The sequence of a method according to an exemplary embodiment of the invention is shown in FIG. 2. The latter is implemented as a computer program in electronic control unit 16. After the start 30 of the method, the first solution 21 is first placed 31 in the first microfluidic chamber 12, in that it is pumped into the first microfluidic channel 11. Then, a thinning 32 of the first solution 21 with the second solution 22 is carried out, wherein the thinning ratio in the present exemplary embodiment is 1:2. The thinning occurs in that a portion of the second solution 22 stored in the second microfluidic chamber 14 is pumped through a second microfluidic channel 13 into the first microfluidic chamber 12. Subsequently, a fluorescence measurement is carried out 33 on the first solution 21 by means of the fluorescence sensor 15. The method steps 32 and 33 are repeated until a test 34 shows that six thinnings of the first solution have been carried out and six fluorescence signals have been received.

This is followed by the plotting 41 of the fluorescence signals against a thinning of the first solution. FIG. 3 shows in a diagram the association between the concentration C of DNA in the first solution 21 and the measured fluorescence intensities I in relative units (RFU=relative fluorescence unit). It can be seen that, only for the three lowest concentrations, there is a linear association between concentration C and fluorescence intensity I. Because the concentration C is not yet known, the plotting is instead carried out against thinning steps. The largest concentration C of 5 ng/l shown in FIG. 3 corresponds to the first thinning step, and each subsequent halving of the concentration C corresponds to a further thinning step.

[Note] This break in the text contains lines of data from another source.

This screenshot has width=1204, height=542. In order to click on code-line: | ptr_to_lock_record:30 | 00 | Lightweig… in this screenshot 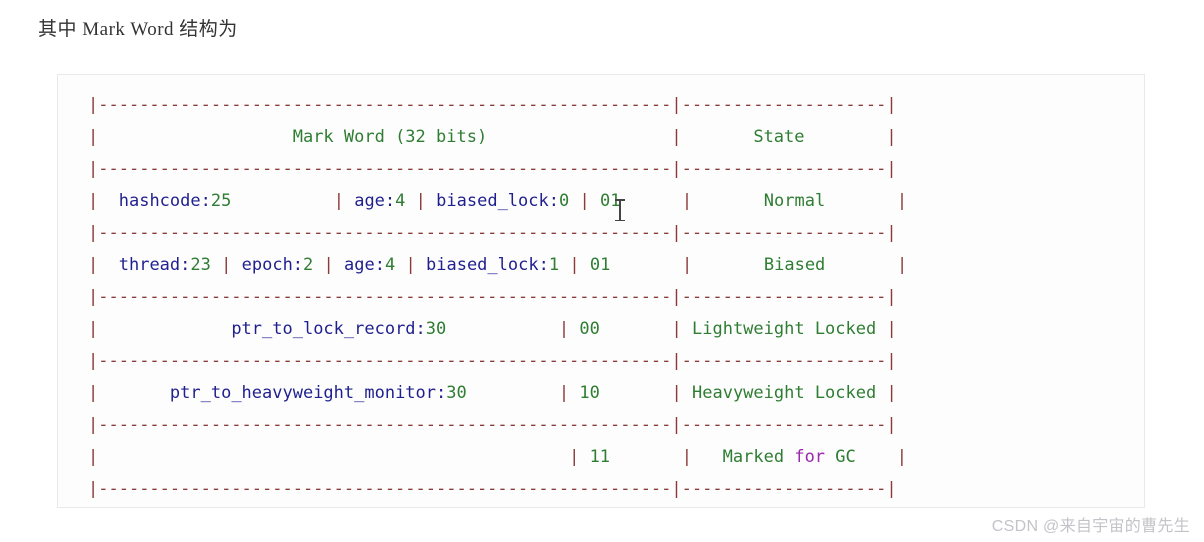, I will do `click(616, 329)`.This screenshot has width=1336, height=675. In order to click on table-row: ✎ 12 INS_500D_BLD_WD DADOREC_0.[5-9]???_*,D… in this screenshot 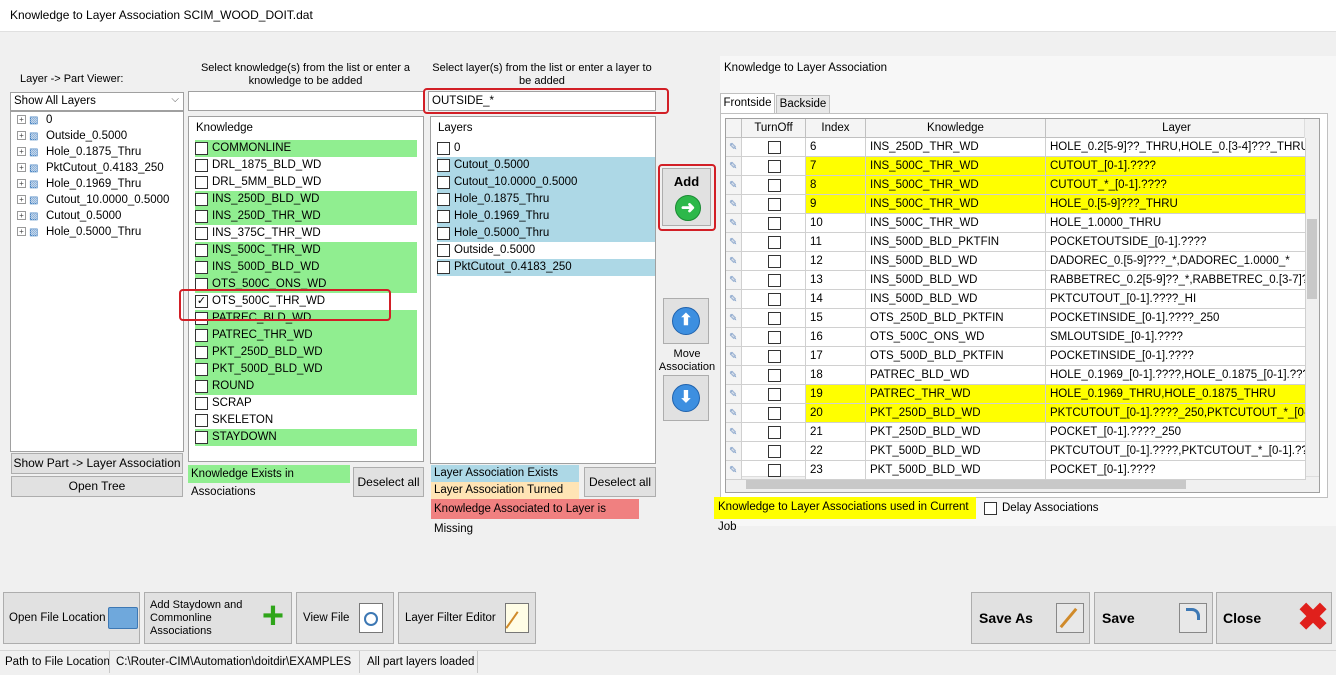, I will do `click(1016, 262)`.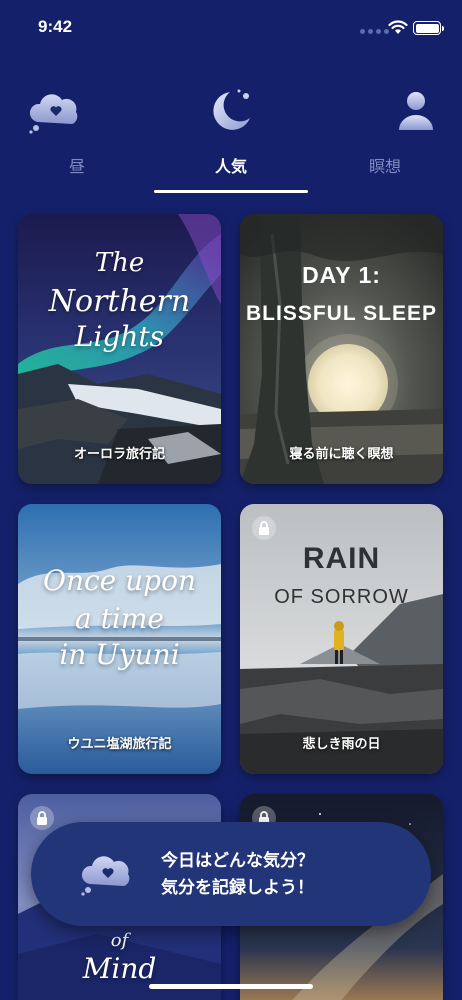  What do you see at coordinates (342, 275) in the screenshot?
I see `card-title-line: DAY 1:` at bounding box center [342, 275].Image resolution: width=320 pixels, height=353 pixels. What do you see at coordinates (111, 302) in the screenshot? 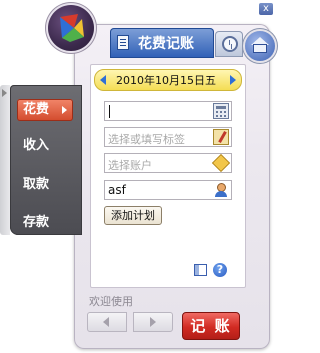
I see `welcome-text: 欢迎使用` at bounding box center [111, 302].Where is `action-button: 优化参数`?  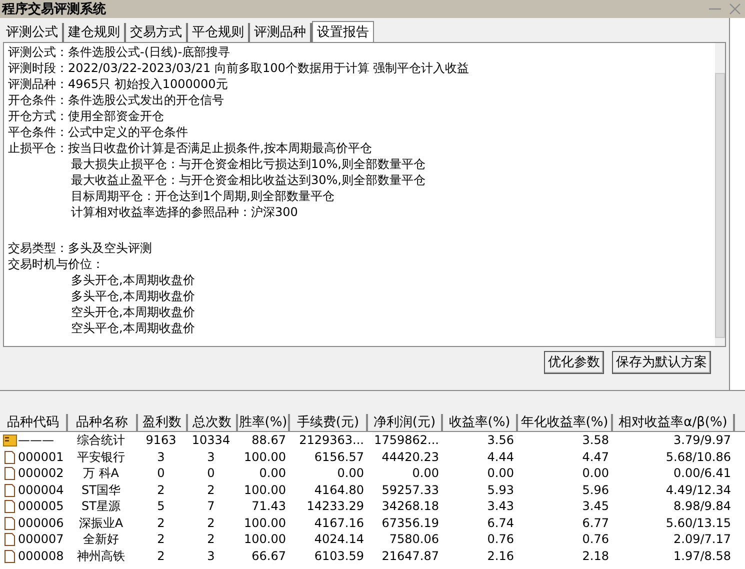 action-button: 优化参数 is located at coordinates (574, 362).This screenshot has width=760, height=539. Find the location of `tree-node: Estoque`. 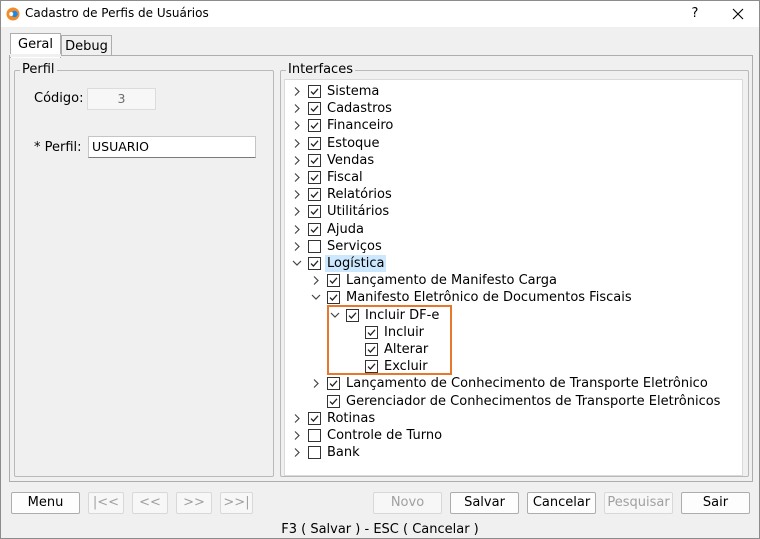

tree-node: Estoque is located at coordinates (513, 144).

A fitting 42 of a polynomial function F to the fluorescence signals is now carried out. The fitted function F is shown in FIG. 4a. This is followed by a determination 43 of a local maximum M of function F, in that the first derivative F′ of function F is calculated. This is shown in FIG. 4b. By means of a dashed line connecting FIG. 4b to FIG. 4a, the position of the maximum M in the function F is shown in FIG. 4a. Alternatively, a local maximum M′ of the first derivative F′ of the function F′ is calculated. This can be done by forming the second derivative.

Then, there is a test 44 of whether a local maximum M or M′ has been found. If this is the case, as shown in FIGS. 4a and 4b, then there is a determination 45 of the concentration C from the fluorescence signal I₂ positioned before the local maximum M or M′. The relationship between fluorescence intensity I and concentration C is established by a reference measurement. A chamber with the reference sample is also arranged in the fluidic layer of the microfluidic cartridge, but not shown in FIG. 1.

If the test 44 shows that no local maximum M or M′ has been found, then a determination 46 of the concentration C is made from the fluorescence signal of the first carrying out 33 of the fluorescence measurement.

After the concentration C has been determined by one of the method steps 45 or 46, the method is ended 47.